User Enrollment to do list
There are a few more things that Apple and EMM vendors could do to polish up User Enrollment in the short term:
- Figure out an elegant way to avoid the user-installed versus MDM-managed app conflict described above.
- Expand Managed Apple ID federation to additional identity providers beyond Azure AD.
- Expand Apple Business Manager and Apple School Manager to more regions.
- Provide more ways for enterprises to manage data that’s backed up into the iCloud accounts associated with Managed Apple IDs.
And in the long term, there are more features that would be nice to have. Some of these might not completely align with Apple’s philosophy, but we’ll see what happens as User Enrollment spreads over the next year and beyond:
- Dual work and personal app usage for more apps, either via a framework that developers could use, or a system-provided route, like Android Enterprise work profiles.
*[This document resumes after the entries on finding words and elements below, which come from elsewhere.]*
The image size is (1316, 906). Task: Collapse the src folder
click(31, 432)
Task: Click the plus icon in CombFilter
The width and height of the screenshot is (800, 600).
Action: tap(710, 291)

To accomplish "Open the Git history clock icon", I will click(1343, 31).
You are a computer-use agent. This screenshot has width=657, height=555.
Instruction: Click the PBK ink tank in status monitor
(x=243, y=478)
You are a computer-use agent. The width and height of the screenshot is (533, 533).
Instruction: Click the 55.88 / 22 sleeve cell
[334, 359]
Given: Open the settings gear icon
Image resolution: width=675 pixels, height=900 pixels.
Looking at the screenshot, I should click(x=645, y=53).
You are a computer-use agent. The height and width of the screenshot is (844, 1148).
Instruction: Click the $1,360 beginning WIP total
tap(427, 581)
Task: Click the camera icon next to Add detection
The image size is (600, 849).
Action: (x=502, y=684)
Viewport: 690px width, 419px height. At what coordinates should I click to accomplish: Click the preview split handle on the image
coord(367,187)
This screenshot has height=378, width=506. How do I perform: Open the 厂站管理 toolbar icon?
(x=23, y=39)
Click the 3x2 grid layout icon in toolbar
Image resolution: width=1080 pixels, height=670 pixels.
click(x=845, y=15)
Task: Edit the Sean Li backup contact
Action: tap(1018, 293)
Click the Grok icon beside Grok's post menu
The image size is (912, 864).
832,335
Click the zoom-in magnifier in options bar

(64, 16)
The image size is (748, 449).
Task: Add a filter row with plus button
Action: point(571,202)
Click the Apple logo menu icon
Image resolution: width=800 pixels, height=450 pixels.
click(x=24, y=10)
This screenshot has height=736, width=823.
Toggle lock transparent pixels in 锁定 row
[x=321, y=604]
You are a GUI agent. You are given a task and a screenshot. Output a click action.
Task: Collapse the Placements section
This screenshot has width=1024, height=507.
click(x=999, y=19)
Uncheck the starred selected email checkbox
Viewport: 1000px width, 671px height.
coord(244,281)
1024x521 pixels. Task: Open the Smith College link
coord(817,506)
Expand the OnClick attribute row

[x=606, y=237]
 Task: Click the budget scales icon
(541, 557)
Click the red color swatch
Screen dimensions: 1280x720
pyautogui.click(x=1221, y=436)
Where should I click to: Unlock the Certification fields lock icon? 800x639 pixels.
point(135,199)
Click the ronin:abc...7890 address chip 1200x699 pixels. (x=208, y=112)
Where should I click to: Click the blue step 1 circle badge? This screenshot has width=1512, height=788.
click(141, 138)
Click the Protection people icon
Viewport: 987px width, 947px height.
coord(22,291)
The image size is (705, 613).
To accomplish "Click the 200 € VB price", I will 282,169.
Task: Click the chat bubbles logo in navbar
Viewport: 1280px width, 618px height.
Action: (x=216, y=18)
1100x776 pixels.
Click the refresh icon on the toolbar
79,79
- More granular DLP policies and restrictions. Today, User Enrollment still has some restrictions that can apply to the whole device, as well as a few routes for data exfiltration (such as copy/paste).
- A work app challenge (i.e., MDM could put a passcode / Face ID / Touch ID step in front of any managed app).
- Do Not Disturb for managed apps only, to let users shut out distractions on the weekend. (Setting limits in Screen Time could be a good way to do this in the meantime.)
- Support for connections to multiple MDM servers. (To be fair, Android Enterprise doesn’t do this yet, either.)
I’ll acknowledge that User Enrollment isn’t perfect yet. But it will get more polished over time, both by Apple and EMM vendors. What’s more important is that Apple has acknowledged the need for a different approach to BYOD. They responded with a brand new MDM mode, which is going to be widely available very soon. This is a big deal. User Enrollment is the MDM technique that I would prefer to use on my personal phone, and I’m sure the same applies to many other users.
What else is going on?
As I mentioned, User Enrollment is just one of many big enterprise features coming out of Apple this fall. Head to our previous article for more on Customized Automatic Device Enrollment, app distribution, and more. Since June, Apple has published a video with more information about the new enterprise SSO extensions. Over the next few months, we’ll see what EMM and identity vendors do with these new frameworks.
There’s a lot to talk about with macOS, but we’ll save that for another article.
With iPadOS, arriving on September 24, be aware that the user agent string in Safari will now indicate that it is macOS. This means that MDM enrollment profiles and conditional access policies will have to be modified. See this Azure AD documentation for one example.
What about devices? The iPhone 11 and iPhone 11 Pro are coming out tomorrow. Of note, the iPhone 11 is $50 cheaper than the iPhone XR, and the prices have been dropped more than usual for older devices.
There’s been no word of a new iPhone SE, but with the iPod Touch recently refreshed, companies that have 4” iOS devices in frontline use cases (e.g., barcode scanners, point of sale) will have replacement options available for at least a few more years.
Also on the device front, the new iPhones now have an ultra wideband chip, called the U1. Apparently this will open up all sorts of new use cases with precision indoor location. In addition, the new iPhones also support WiFi 6.
Overall, keep an eye on your EMM documentation and Apple’s documentation.